Collected data entries
--

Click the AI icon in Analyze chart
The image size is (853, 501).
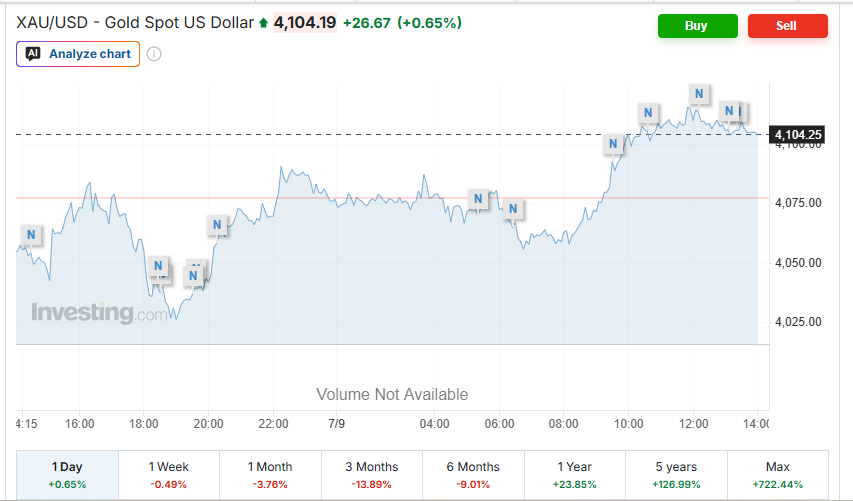coord(33,53)
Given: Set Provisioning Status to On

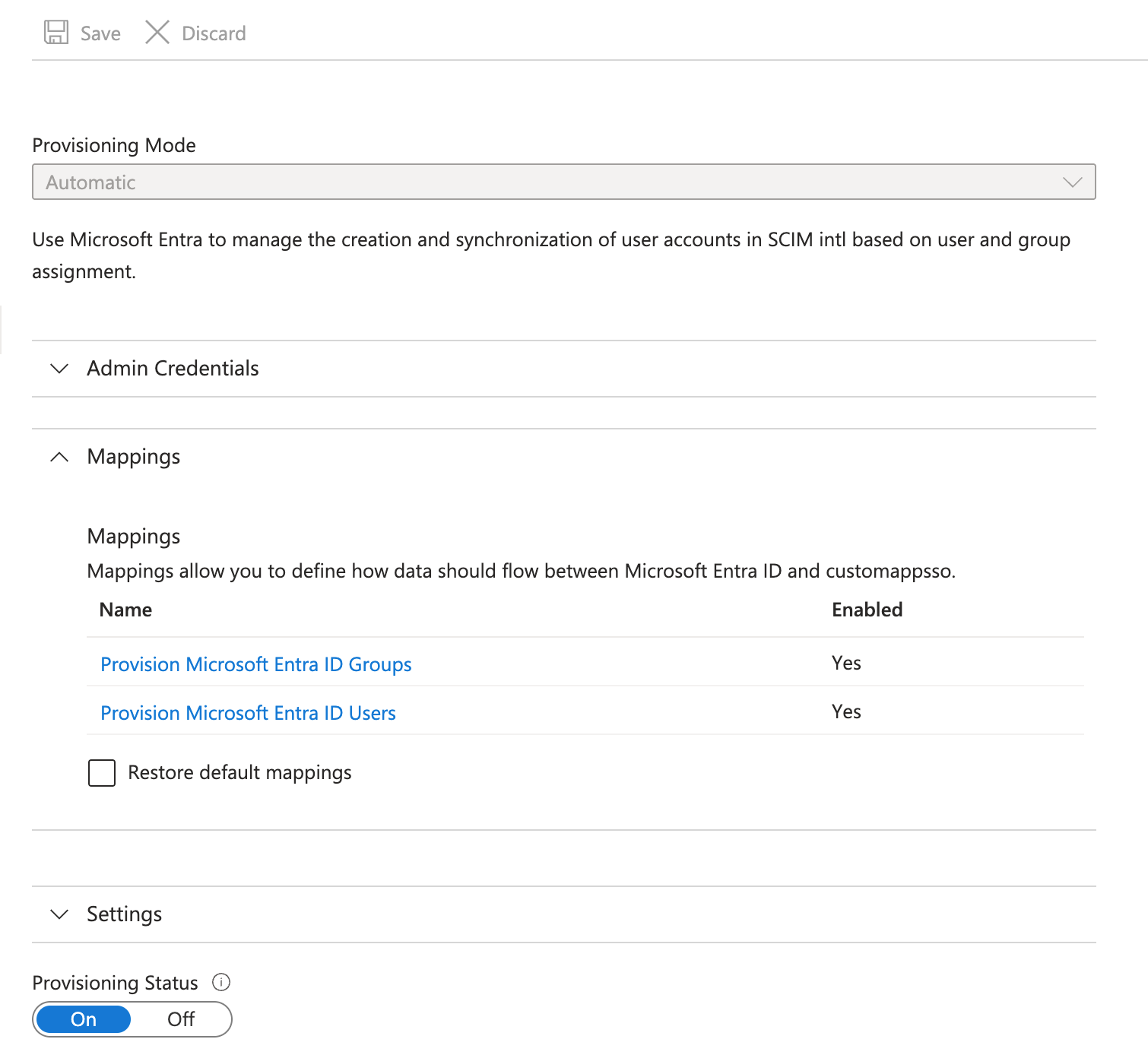Looking at the screenshot, I should 84,1019.
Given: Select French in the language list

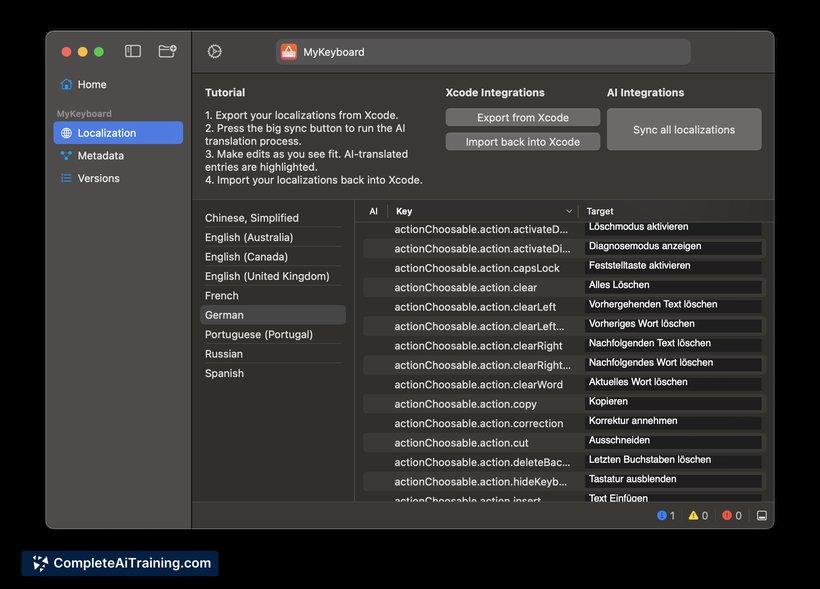Looking at the screenshot, I should pyautogui.click(x=222, y=296).
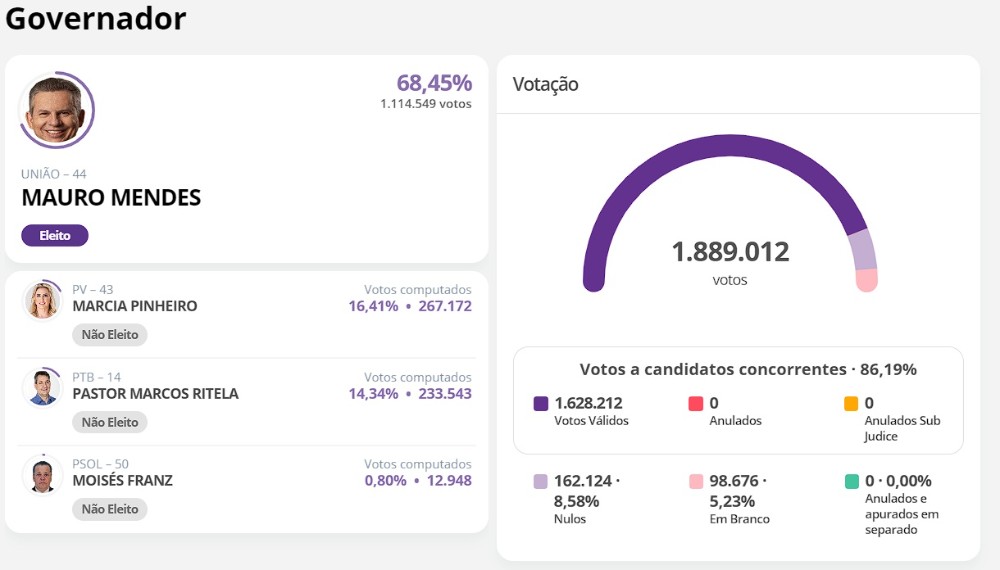Click the purple Eleito badge
This screenshot has width=1000, height=570.
coord(55,236)
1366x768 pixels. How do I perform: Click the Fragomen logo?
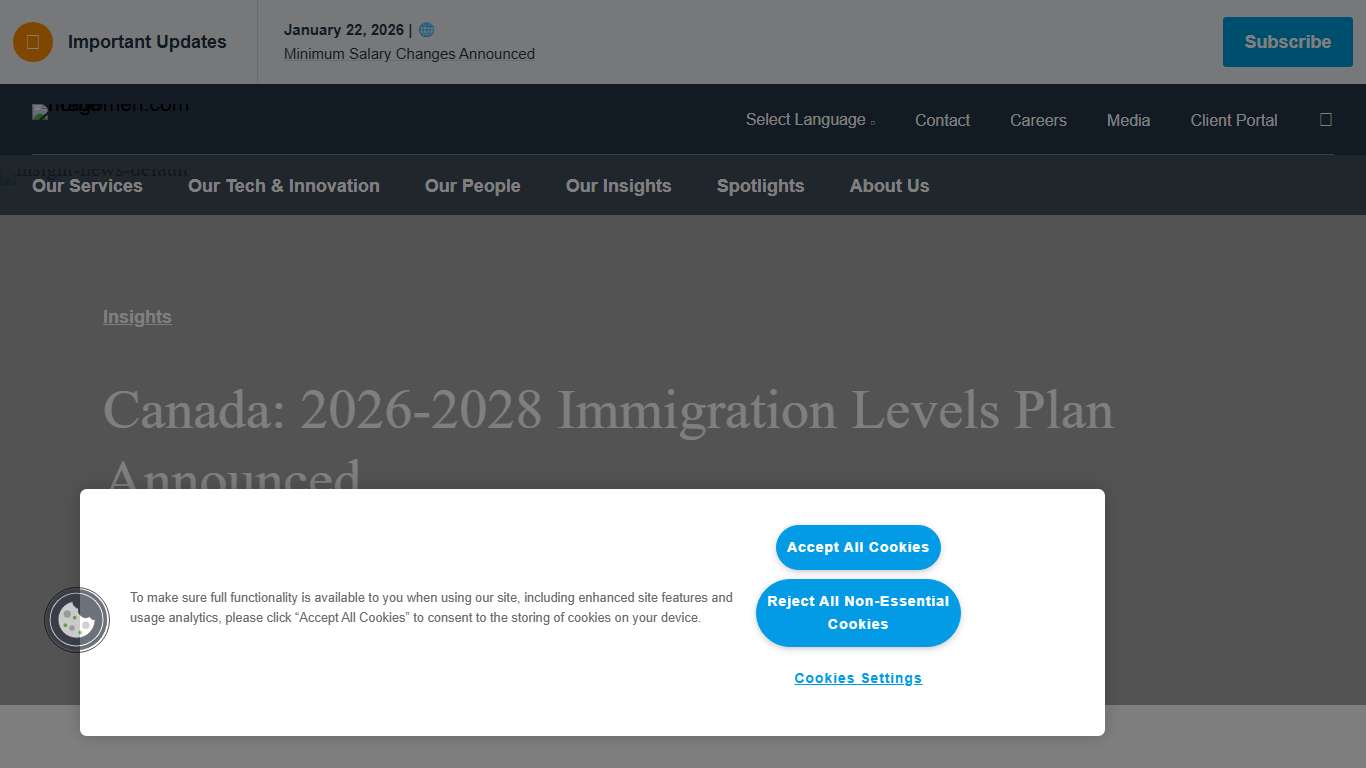pos(110,111)
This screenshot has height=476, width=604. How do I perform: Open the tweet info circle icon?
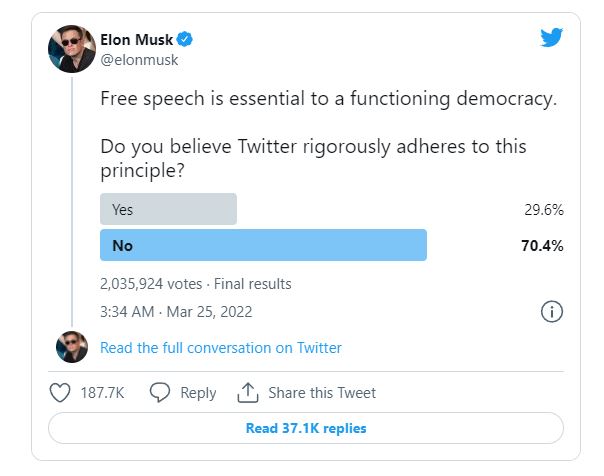[x=551, y=311]
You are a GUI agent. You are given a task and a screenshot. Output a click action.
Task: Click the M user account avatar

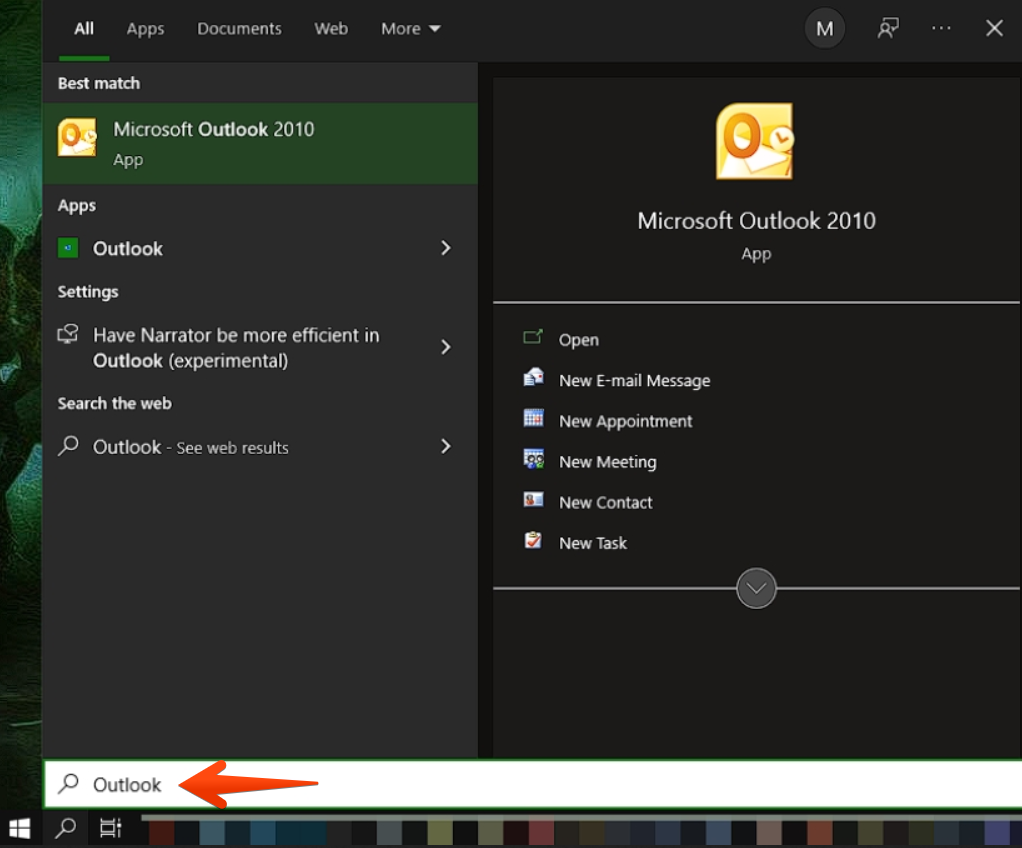tap(824, 29)
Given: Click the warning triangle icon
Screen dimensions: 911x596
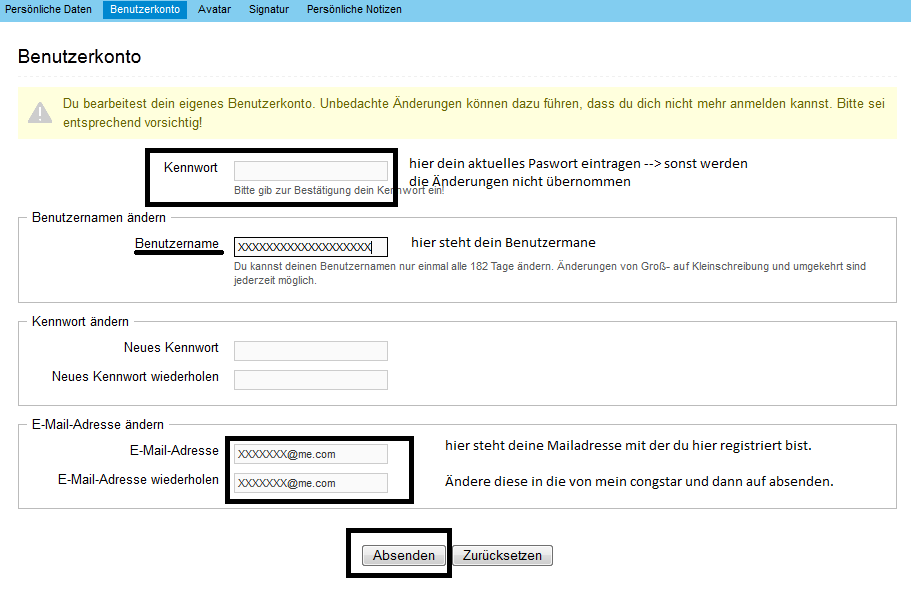Looking at the screenshot, I should pyautogui.click(x=40, y=112).
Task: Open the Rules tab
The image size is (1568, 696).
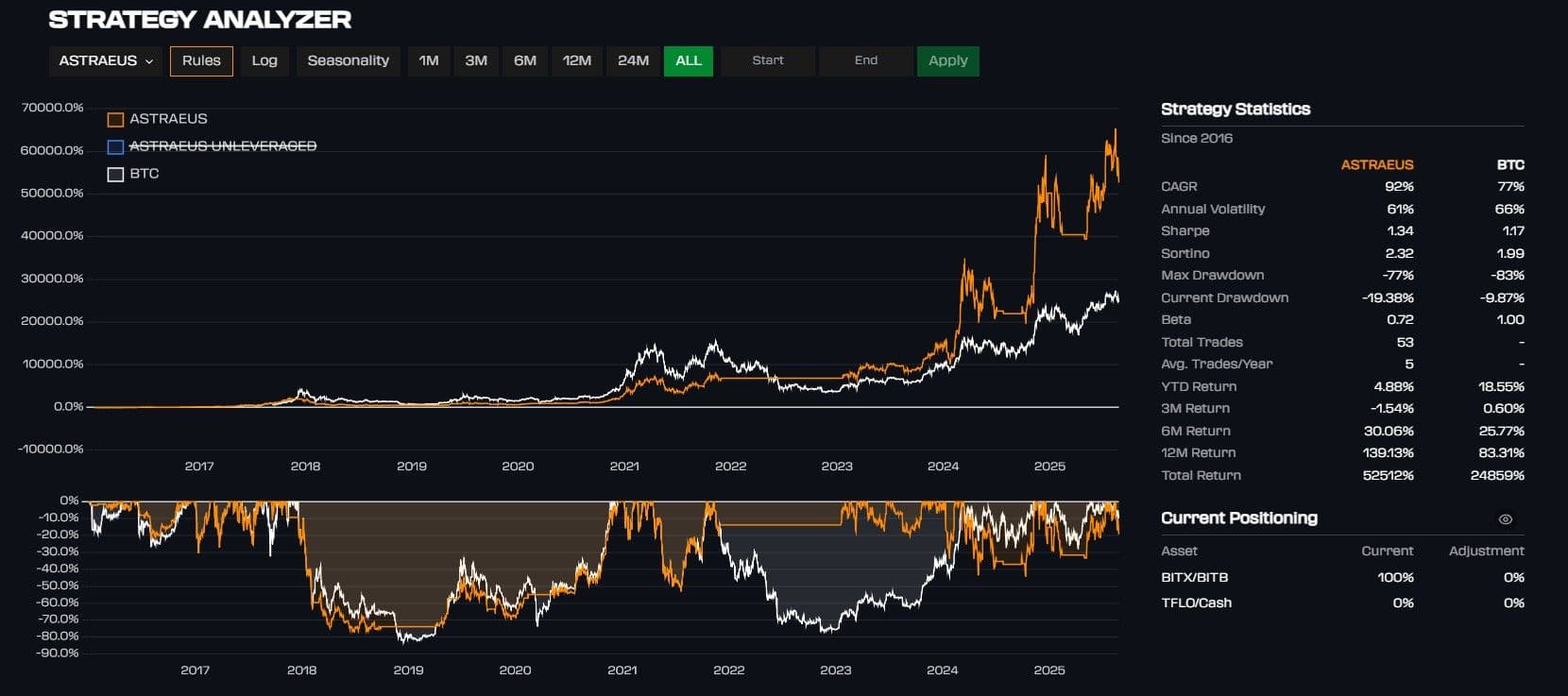Action: [201, 60]
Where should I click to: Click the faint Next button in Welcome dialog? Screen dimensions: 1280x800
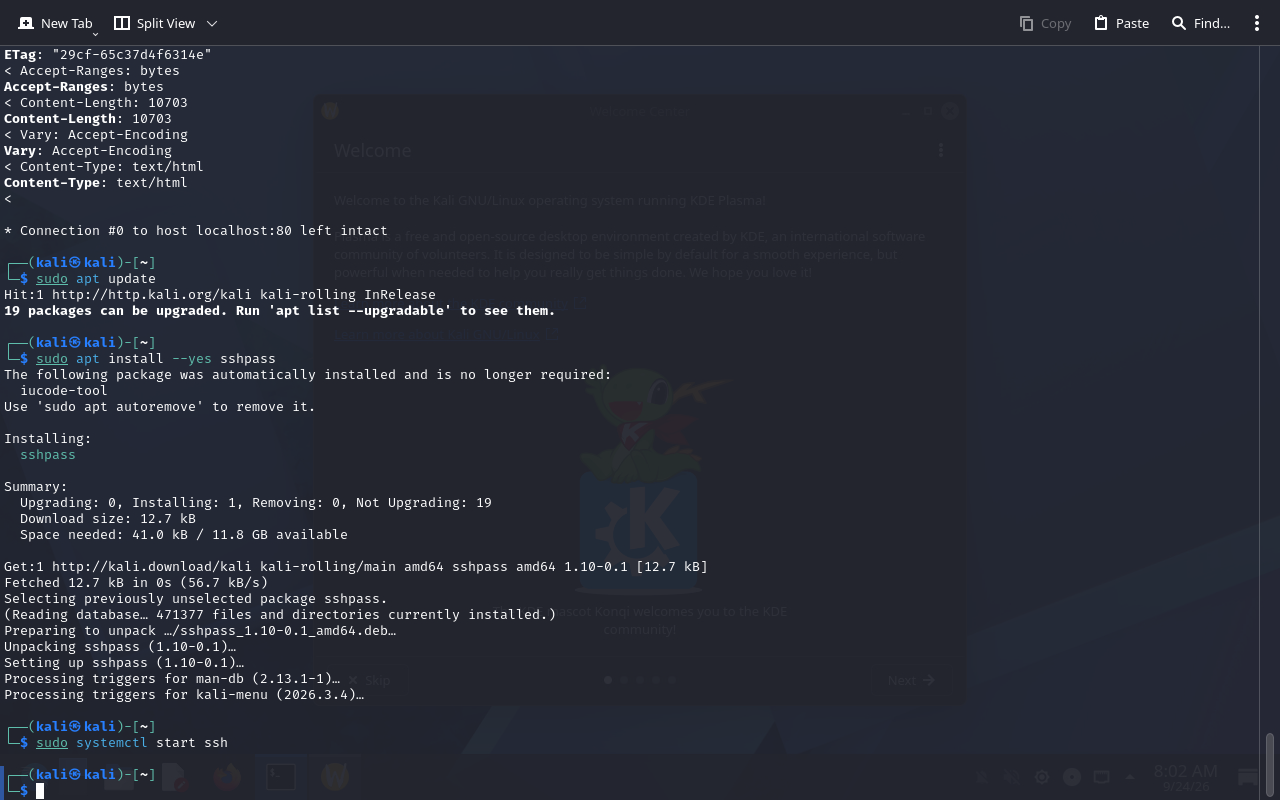[911, 680]
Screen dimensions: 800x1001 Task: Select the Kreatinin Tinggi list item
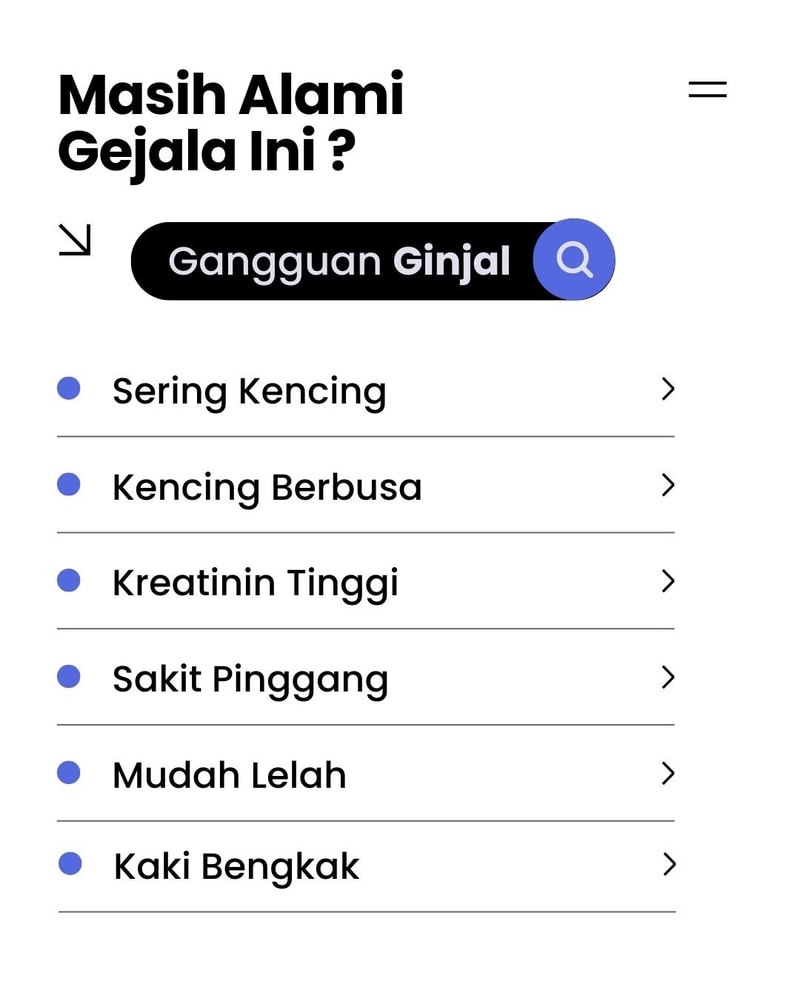255,583
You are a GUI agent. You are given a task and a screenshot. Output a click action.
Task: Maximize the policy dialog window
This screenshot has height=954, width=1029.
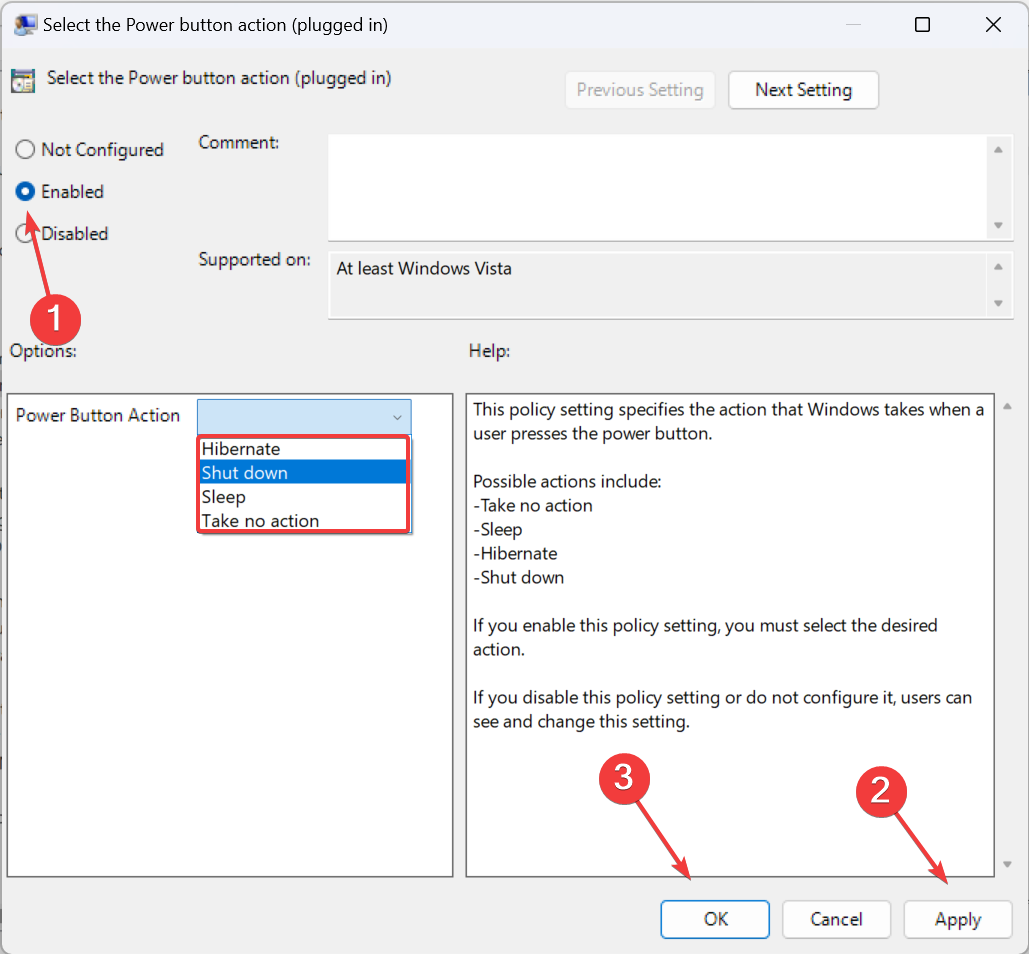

--

- [Your task]: I would like an exact copy of the lines from the one holding "Task: Open the Rules tab" through the last line of the entries above, with the pictures left out.

- [Result below]:
Task: Open the Rules tab
The image size is (1568, 696).
Action: [201, 60]
Where should I click to: Click the faint Next button in Welcome dialog? Screen dimensions: 1280x800
[911, 680]
Screen dimensions: 800x1001 Task: Select the Kreatinin Tinggi list item
255,583
You are a GUI agent. You are given a task and a screenshot. Output a click action.
Task: Maximize the policy dialog window
This screenshot has height=954, width=1029.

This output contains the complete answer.